TASK PROMPT:
Rewrite the data as a numbered list, from its first line through the line containing "This screenshot has height=428, width=1000.", inclusive, and leave out any blank lines.

MATERIAL FOR THE TASK:
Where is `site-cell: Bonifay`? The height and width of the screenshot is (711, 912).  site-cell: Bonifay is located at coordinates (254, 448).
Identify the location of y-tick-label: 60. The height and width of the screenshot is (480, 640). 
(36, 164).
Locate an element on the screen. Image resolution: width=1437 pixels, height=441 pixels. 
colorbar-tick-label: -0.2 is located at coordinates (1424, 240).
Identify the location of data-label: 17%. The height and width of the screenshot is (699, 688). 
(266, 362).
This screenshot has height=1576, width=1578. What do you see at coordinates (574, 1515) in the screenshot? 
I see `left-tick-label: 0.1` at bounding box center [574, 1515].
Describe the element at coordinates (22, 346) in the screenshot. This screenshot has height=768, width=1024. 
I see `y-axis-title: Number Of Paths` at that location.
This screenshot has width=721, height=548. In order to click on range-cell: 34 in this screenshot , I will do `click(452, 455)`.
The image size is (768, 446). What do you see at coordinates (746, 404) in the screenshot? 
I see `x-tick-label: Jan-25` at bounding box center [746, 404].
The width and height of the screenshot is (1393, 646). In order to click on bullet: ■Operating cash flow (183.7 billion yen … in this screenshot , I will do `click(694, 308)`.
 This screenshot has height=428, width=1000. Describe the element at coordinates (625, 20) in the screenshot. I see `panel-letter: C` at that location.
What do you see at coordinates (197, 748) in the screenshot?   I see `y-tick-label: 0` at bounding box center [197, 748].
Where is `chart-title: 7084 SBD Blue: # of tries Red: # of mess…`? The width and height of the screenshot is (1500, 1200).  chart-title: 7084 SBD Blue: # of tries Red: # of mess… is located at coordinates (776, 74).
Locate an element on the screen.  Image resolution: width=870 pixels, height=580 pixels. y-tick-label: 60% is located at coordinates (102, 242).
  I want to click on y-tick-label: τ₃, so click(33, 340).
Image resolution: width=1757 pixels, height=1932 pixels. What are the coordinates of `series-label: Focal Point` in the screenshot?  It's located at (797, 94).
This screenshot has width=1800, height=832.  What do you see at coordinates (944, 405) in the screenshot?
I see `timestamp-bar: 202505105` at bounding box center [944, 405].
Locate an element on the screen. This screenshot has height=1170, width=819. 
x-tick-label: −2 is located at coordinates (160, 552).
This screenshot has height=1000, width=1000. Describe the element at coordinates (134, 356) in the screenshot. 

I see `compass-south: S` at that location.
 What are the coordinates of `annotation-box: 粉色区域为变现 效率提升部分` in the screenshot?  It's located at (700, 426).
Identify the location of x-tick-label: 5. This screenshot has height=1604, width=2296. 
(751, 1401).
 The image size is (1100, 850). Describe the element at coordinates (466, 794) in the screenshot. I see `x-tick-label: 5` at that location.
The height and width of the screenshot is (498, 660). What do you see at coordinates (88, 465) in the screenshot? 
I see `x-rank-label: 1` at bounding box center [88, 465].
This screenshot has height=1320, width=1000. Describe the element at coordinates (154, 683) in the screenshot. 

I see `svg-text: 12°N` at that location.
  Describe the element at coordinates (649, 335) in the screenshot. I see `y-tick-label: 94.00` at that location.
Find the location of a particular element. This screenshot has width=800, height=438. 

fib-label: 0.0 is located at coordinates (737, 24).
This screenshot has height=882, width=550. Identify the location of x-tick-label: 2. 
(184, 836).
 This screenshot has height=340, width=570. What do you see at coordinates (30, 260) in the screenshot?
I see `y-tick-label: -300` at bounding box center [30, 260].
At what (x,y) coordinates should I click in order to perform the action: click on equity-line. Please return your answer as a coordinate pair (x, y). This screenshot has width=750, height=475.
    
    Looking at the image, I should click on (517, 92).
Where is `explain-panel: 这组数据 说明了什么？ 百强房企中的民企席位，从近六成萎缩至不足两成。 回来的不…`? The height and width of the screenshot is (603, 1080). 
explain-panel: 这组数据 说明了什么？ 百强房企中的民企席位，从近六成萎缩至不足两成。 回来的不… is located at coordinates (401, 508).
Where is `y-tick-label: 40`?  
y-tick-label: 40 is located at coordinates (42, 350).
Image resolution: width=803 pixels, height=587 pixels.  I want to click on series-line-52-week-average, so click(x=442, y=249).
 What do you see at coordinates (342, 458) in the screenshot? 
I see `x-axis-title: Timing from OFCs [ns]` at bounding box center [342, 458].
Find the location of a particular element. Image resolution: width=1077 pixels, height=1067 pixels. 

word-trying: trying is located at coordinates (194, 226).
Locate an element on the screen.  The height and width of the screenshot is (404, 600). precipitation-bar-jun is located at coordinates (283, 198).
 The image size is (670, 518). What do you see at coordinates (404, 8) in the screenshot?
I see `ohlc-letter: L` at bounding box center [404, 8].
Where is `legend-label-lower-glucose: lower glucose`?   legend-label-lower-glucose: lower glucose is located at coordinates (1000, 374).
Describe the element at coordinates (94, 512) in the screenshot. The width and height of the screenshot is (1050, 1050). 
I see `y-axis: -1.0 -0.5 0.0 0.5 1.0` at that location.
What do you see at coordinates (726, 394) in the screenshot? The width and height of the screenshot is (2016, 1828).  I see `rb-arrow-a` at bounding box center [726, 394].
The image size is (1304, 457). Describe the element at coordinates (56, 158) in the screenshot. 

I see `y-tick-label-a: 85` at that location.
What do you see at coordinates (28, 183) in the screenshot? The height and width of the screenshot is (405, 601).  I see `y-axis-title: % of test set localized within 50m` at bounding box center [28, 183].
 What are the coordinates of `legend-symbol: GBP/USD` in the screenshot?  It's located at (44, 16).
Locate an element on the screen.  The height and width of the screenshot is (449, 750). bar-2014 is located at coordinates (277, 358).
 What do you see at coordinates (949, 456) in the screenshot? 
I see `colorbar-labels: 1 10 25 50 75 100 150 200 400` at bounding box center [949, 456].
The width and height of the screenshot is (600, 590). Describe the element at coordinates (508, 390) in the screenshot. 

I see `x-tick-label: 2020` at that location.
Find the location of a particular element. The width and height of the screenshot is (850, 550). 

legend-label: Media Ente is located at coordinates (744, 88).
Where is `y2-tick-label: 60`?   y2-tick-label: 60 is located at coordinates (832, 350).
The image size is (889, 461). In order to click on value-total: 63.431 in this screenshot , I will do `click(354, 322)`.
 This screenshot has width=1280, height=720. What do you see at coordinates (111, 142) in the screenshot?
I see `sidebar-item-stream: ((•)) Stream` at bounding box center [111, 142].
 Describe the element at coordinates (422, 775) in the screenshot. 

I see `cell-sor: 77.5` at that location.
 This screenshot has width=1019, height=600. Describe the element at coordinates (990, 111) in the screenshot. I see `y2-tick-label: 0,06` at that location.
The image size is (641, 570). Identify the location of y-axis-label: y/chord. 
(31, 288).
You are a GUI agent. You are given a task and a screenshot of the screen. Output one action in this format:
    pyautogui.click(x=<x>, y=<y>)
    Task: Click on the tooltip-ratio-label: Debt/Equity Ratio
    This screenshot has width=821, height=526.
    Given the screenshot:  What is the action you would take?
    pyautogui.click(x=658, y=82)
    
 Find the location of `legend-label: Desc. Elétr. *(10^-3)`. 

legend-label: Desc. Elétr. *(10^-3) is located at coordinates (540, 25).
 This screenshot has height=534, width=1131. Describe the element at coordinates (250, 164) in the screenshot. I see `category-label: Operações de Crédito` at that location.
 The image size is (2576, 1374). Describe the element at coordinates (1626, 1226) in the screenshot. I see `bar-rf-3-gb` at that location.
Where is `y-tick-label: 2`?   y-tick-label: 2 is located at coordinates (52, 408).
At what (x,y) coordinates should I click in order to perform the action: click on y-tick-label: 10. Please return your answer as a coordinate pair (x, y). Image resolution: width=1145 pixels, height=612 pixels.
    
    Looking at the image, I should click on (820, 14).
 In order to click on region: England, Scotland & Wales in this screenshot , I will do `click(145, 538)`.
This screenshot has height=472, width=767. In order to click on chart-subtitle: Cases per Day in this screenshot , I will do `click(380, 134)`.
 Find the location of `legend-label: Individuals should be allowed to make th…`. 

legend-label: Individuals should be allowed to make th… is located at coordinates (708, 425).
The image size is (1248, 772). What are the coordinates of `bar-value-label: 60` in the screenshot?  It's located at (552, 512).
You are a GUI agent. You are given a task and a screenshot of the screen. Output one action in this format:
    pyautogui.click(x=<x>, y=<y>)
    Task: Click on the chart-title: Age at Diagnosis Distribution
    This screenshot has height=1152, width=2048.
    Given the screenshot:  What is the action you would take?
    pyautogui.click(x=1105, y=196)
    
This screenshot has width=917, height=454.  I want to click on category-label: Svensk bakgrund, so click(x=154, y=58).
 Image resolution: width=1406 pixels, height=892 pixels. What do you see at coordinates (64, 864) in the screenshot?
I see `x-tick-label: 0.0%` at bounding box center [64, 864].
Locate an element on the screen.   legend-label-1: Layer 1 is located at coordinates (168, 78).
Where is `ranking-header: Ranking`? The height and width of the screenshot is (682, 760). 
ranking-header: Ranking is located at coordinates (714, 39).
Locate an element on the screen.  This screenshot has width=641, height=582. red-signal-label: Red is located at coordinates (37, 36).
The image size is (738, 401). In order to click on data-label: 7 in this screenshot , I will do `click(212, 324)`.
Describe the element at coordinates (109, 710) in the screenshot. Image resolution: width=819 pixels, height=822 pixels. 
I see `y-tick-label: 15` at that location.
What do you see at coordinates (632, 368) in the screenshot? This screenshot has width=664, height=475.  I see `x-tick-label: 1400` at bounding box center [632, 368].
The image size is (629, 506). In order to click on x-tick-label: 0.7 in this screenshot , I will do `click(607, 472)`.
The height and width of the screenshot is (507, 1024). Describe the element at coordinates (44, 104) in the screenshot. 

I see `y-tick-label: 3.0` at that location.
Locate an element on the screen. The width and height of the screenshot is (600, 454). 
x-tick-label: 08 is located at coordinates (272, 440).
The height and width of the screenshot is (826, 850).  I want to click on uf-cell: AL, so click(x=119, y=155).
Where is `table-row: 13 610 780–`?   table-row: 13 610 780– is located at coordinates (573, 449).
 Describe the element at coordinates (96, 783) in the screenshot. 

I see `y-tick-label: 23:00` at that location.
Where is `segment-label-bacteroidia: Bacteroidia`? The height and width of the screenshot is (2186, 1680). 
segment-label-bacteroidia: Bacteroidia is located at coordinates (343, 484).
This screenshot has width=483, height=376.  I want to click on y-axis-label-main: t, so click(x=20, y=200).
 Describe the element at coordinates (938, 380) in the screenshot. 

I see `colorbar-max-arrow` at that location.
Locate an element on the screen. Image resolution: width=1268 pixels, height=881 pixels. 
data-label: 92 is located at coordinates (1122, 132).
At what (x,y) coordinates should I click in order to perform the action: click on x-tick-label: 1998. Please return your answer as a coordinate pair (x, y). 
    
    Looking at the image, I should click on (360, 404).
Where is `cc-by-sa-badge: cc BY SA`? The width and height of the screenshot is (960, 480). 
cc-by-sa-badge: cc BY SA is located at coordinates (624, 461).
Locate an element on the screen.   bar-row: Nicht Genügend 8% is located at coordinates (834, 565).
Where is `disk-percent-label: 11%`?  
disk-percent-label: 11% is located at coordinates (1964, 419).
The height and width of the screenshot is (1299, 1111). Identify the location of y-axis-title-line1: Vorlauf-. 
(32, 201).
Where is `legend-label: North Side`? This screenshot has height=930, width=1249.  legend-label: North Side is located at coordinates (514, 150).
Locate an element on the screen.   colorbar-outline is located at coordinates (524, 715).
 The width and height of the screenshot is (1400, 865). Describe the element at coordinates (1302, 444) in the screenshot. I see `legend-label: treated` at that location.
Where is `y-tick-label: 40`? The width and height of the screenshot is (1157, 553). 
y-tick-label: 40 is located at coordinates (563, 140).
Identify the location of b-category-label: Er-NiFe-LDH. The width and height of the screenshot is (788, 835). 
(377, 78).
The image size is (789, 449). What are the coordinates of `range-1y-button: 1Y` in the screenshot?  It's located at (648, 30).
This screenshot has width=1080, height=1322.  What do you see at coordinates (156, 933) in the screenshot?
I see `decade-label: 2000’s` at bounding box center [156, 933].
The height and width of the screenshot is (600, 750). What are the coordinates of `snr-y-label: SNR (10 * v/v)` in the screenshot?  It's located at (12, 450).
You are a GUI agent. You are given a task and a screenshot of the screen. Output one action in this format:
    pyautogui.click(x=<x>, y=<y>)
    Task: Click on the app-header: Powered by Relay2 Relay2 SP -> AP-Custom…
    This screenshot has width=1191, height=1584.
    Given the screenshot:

RESULT OF THIS TASK:
1. Where is `site-cell: Bonifay`? The height and width of the screenshot is (711, 912).  site-cell: Bonifay is located at coordinates (254, 448).
2. Identify the location of y-tick-label: 60. The height and width of the screenshot is (480, 640). 
3. (36, 164).
4. Locate an element on the screen. Image resolution: width=1437 pixels, height=441 pixels. 
5. colorbar-tick-label: -0.2 is located at coordinates (1424, 240).
6. Identify the location of data-label: 17%. The height and width of the screenshot is (699, 688). 
7. (266, 362).
8. This screenshot has height=1576, width=1578. What do you see at coordinates (574, 1515) in the screenshot? 
9. I see `left-tick-label: 0.1` at bounding box center [574, 1515].
10. Describe the element at coordinates (22, 346) in the screenshot. This screenshot has height=768, width=1024. 
11. I see `y-axis-title: Number Of Paths` at that location.
12. This screenshot has width=721, height=548. In order to click on range-cell: 34 in this screenshot , I will do `click(452, 455)`.
13. The image size is (768, 446). What do you see at coordinates (746, 404) in the screenshot? 
14. I see `x-tick-label: Jan-25` at bounding box center [746, 404].
15. The width and height of the screenshot is (1393, 646). In order to click on bullet: ■Operating cash flow (183.7 billion yen … in this screenshot , I will do `click(694, 308)`.
16.  This screenshot has height=428, width=1000. Describe the element at coordinates (625, 20) in the screenshot. I see `panel-letter: C` at that location.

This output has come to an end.